What a Clean Illinois Operation Looks Like in 2026

Translating 5 ILCS 120 into daily practice, an Illinois clerk running cleanly in 2026 typically has these elements in place:

What to Audit This Quarter

If you are an Illinois clerk deciding where to spend the next two weeks, three audits return more compliance benefit per hour than anything else — and each targets a favorite subject of PAC Requests for Review:

  1. Read your last quarter of agendas the way the PAC would. For every item that resulted in a vote, ask whether the agenda line named the general subject matter of that action. Any vote taken under a vague heading is a live 2.02(c) exposure — the exact defect the Counselor found in Opinion 24-007. Tightening the agenda template fixes it going forward in an afternoon.
  2. Confirm the semi-annual closed-minutes review actually happened. Pull the last twelve months of open-session minutes and find the two entries where the body reviewed its closed-session minutes. If they are not there, schedule the review now — its absence is trivially provable and a common basis for a Request for Review.
  3. Reconcile the remote-meeting practice to the current declaration status.
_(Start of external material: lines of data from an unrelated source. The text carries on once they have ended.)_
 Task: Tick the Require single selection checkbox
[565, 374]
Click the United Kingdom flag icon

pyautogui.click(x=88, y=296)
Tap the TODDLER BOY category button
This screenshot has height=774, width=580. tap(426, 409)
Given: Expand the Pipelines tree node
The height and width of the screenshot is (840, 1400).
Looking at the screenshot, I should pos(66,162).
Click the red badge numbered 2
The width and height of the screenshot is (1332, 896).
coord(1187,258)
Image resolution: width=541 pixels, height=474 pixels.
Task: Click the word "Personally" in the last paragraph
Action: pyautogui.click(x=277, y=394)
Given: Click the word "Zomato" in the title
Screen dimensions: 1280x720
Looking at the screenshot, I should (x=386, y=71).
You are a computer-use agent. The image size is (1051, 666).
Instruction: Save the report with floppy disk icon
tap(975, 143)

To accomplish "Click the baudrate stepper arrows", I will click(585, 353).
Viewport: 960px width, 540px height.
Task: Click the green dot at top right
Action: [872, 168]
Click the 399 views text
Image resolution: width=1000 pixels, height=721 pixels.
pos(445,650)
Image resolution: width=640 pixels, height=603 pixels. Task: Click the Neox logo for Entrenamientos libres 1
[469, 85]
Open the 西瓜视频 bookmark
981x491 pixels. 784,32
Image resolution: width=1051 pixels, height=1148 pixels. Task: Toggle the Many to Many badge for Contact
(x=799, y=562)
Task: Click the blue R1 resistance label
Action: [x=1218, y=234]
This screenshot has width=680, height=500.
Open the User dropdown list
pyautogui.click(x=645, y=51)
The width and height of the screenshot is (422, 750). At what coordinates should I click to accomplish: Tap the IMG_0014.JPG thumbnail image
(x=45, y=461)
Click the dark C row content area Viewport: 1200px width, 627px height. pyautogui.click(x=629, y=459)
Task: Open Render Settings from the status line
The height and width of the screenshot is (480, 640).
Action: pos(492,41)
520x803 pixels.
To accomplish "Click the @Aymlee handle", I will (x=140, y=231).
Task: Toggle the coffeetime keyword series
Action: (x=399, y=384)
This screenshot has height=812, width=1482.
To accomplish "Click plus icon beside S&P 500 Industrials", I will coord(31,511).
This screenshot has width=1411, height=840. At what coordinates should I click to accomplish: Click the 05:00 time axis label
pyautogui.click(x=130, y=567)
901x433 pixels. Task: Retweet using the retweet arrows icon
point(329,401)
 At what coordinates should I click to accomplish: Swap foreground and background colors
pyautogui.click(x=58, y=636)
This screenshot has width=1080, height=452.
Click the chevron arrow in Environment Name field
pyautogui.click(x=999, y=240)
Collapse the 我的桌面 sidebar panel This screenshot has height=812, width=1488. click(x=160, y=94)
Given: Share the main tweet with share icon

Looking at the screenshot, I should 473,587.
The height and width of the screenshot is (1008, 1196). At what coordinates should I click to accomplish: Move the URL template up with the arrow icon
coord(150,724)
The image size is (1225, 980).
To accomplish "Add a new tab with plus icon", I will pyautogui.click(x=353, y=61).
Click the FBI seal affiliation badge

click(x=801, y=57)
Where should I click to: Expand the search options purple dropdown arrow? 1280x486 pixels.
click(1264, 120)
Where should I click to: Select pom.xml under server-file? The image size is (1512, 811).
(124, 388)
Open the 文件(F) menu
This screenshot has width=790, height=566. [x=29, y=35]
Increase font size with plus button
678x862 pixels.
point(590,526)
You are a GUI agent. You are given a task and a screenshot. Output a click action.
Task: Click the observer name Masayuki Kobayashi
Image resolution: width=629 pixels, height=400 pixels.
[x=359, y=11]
If any member has been attending remotely, verify it was individual attendance with a physical quorum present and an enumerated reason on the record — not a lingering fully-remote habit that only 7(e) could authorize and only during a declared disaster.

The Statute Rewards the Body That Produces the Same Output Every Cycle

Illinois's Open Meetings Act opens with the familiar declaration that "it is the public policy of this State that... the people have a right to be informed as to the conduct of their business." What makes Illinois distinctive is not that sentiment — every state has some version of it — but that the legislature built an enforcement mechanism cheap and fast enough to make the sentiment operational. The Public Access Counselor turns "the people have a right to know" from an aspiration into a process any resident can invoke on a Tuesday afternoon.

For the clerk, that reframes the whole job. The goal is not to survive the rare lawsuit; it is to produce an agenda and a set of minutes that would withstand a state reviewer's read every single cycle, because in Illinois that read is genuinely on the table. The bodies that go years without a meaningful OMA problem are the ones that made the 48-hour posting, the 2.02(c) subject-matter check, the specific-exception citation, and the semi-annual review into standing habits that happen the same way regardless of who is in the clerk's chair — so that when a Request for Review does land, it finds a clean record instead of a defect.